Ao longo de todo o mês de novembro, a educadora Sarah Carolina, do @maternagempreta, está usando seu Instagram para publicar pílulas antirracistas.

“Bullying é diferente de racismo” ou “Assuma que definitivamente não somos todos iguais” estão entre os tópicos das postagens do mês da Consciência (ou paciência) negra, como ela diz.

Leitora voraz, aos 11 anos Sarah percebeu pela primeira vez a falta de representatividade nos livros em “O mundo de Sofia”.

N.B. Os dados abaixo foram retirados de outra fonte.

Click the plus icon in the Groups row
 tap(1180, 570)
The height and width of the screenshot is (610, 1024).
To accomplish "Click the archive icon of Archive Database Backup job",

“Perguntei pra minha mãe se não existia filósofo preto. Ela me deu uma resposta bem dura, mas que foi muito importante: pessoas brancas escrevem sobre pessoas brancas, para leitores brancos. Então eu tive o start de procurar autores negros”, conta.

Sarah começou a lecionar em escolas públicas em 2010 e sempre se deparou com racismo, inclusive conta que ele era reproduzido entre os alunos negros.

“Achei que era uma obrigação como professora e também como negra educar para mudar isso.  Nós, pessoas pretas, geralmente não podemos nos dar ao luxo de não incentivar o antirracismo, é uma questão de sobrevivência”, afirma.

Ao deixar a sala de aula, decidiu manter a empreitada que iniciou na última escola onde lecionou: divulgar publicações de qualidade. Nasceu aí o kit Kekerê, um clube de assinatura de literatura infantil antirracista, cujo lema é que a leitura não pode ser privilégio de famílias brancas, com dinheiro, e sim, deve alcançar a todos.

Curadora de livros infantis cobra mais pesquisa e respeito à história dos negros (Arquivo Pessoal)

Na curadoria, ela leva em consideração se as histórias apresentam personagens negros, se todas as crianças, inclusive brancas sentem interesse, se a publicação valoriza a cultura e história afro-brasileiras, se os autores são negros (que sabem o que é ser uma criança preta em uma sociedade racista), ou brancos com trajetória assumidamente antirracista e se o material possui impressão de qualidade.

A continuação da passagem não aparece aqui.